Cette question est pertinente, car les partisans du système présidentiel au Gabon semblent confus ou manquer de maîtrise du sujet, ce qui frôle la manipulation. Dans un véritable système présidentiel, l’autorité du Président est concurrencée. Or, ce qui est proposé aux Gabonais, c’est un système présidentialiste sans Premier ministre, dans lequel le Vice-Président (s’il existe) sera relégué à un rôle secondaire. Il n’y aura pas d’unicité de légitimité, ni entre le Président et le Parlement, ni entre le Président et le pouvoir judiciaire. Le Président régnera seul au-dessus de tous les pouvoirs. D’ailleurs, le dialogue national en est l’illustration puisque la plupart des membres ont été nommés par le Chef de la Transition.

Quel régime pour le Gabon?

En résumé, ce régime que l’on veut imposer aux Gabonais, qui n’est même pas un régime présidentiel mais plutôt présidentialiste et absolutiste, ne se justifie pas au 21ème siècle. Les Gabonais doivent exiger autre chose que cette privation de libertés et ce déni démocratique.

Pourquoi les partisans de ce régime utilisent-ils l’expression “système présidentiel fort” ? Tout simplement parce qu’ils savent que cela n’a rien à voir avec le régime présidentiel classique ou strict. C’est une manière déguisée de promouvoir l’hyper présidentialisation ou un système de monarchie républicaine de type tropical qui va transformer le Chef de l’Etat en monarque.

En laissant l’exécutif entre les mains du Président de la République, ce dernier fera des ministres de simples exécutants et les parlementaires seront réduits à des observateurs lointains. En effet, le Parlement ne pourra pas remettre en cause la responsabilité politique du Président. Ce système prétendument présidentiel va inévitablement se transformer en système ultra présidentialiste.
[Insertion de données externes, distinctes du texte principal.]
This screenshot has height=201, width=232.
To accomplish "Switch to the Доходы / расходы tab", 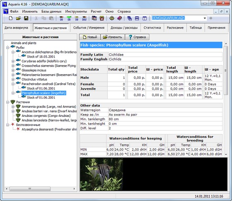I will [x=124, y=28].

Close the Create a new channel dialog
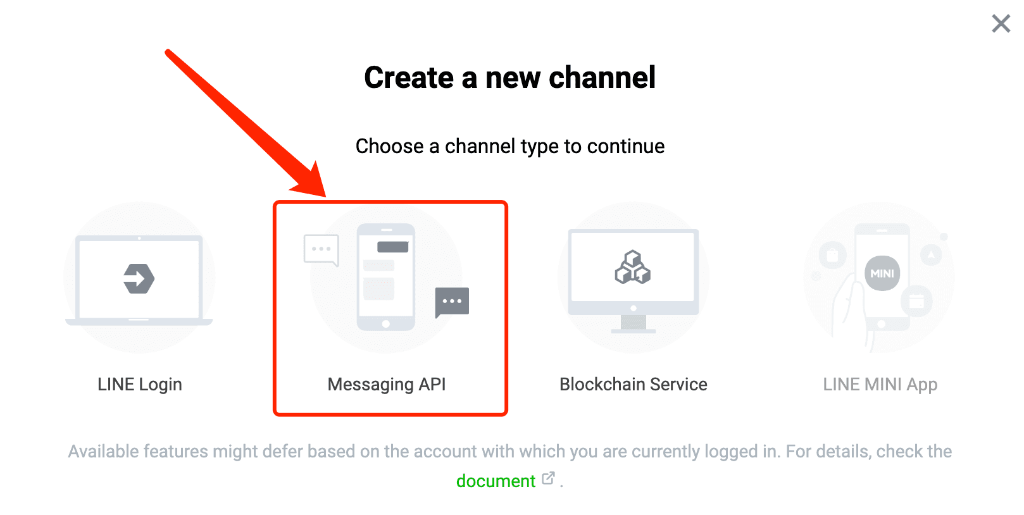(x=1001, y=24)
Ce système va à l’encontre de l’organisation des peuples Bantou-Pygmée que nous sommes. Ce dont notre pays a besoin, c’est d’un régime consensuel, participatif et souverain, où la voix de chaque citoyen compte, où les forces patriotiques gouvernent ensemble et où chaque ethnie du Gabon, qu’elle soit majoritaire ou minoritaire, a toute sa place. Nous avons besoin d’un système qui incarne enfin la libération totale du peuple, comme il l’a exprimé le 30 août dernier.

Whylton Le Blond Ngouedi Marocko. Docteur en Droit Public Comparé et International ( Université Rome I, La Sapienza). Auteur de ” Le Gabon que nous voulons. En avant vers le socialisme Bantou-Pygmée.”